• EXERCISE DESCRIPTION
State how many lines in the records below contain the word "each". Give only the number.

Dataset entries
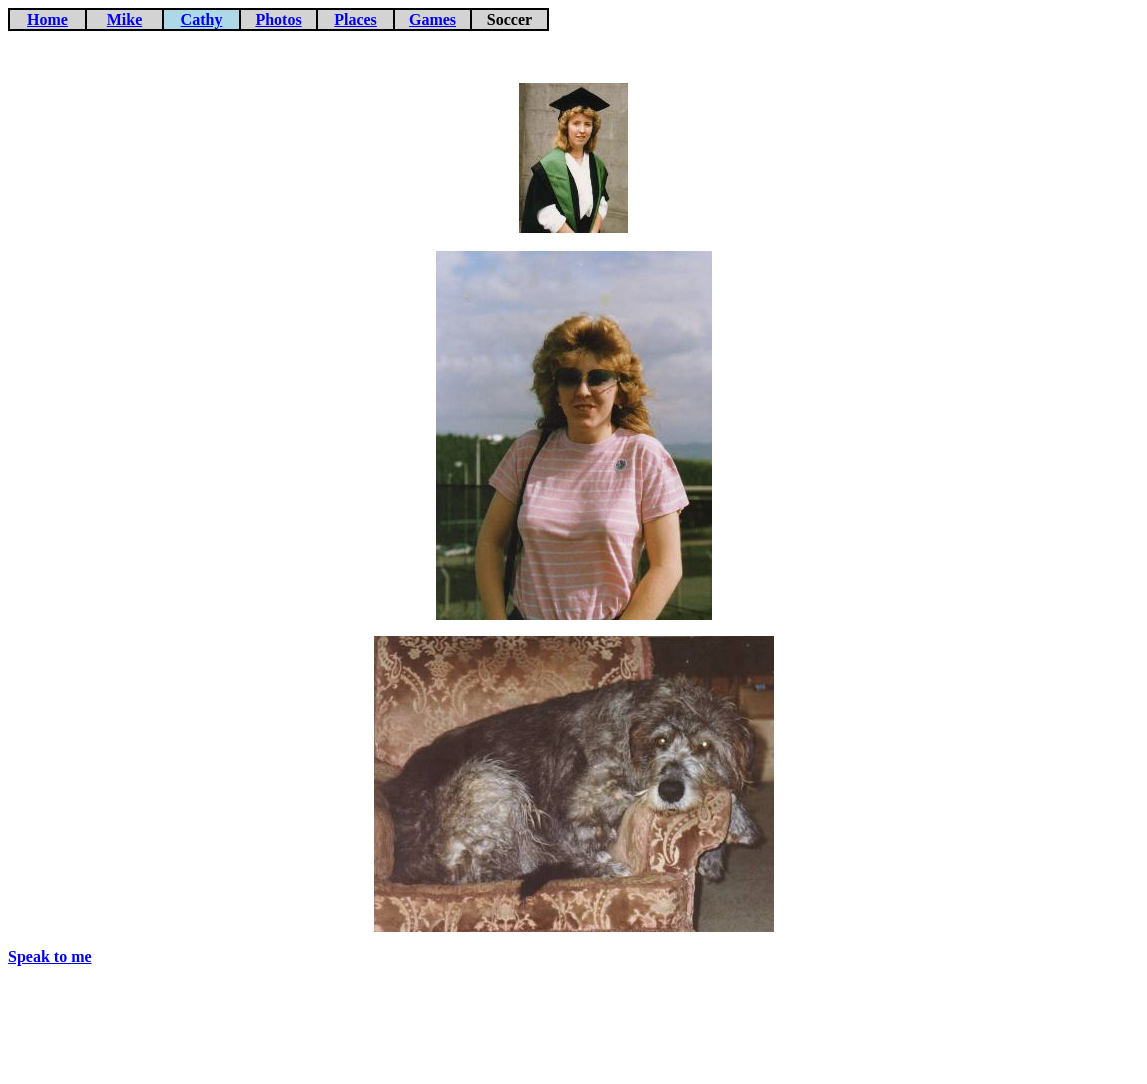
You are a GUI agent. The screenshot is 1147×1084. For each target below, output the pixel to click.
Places (355, 19)
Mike (125, 19)
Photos (278, 19)
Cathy (202, 19)
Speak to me (50, 956)
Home (47, 19)
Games (432, 19)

• CORRECT ANSWER
1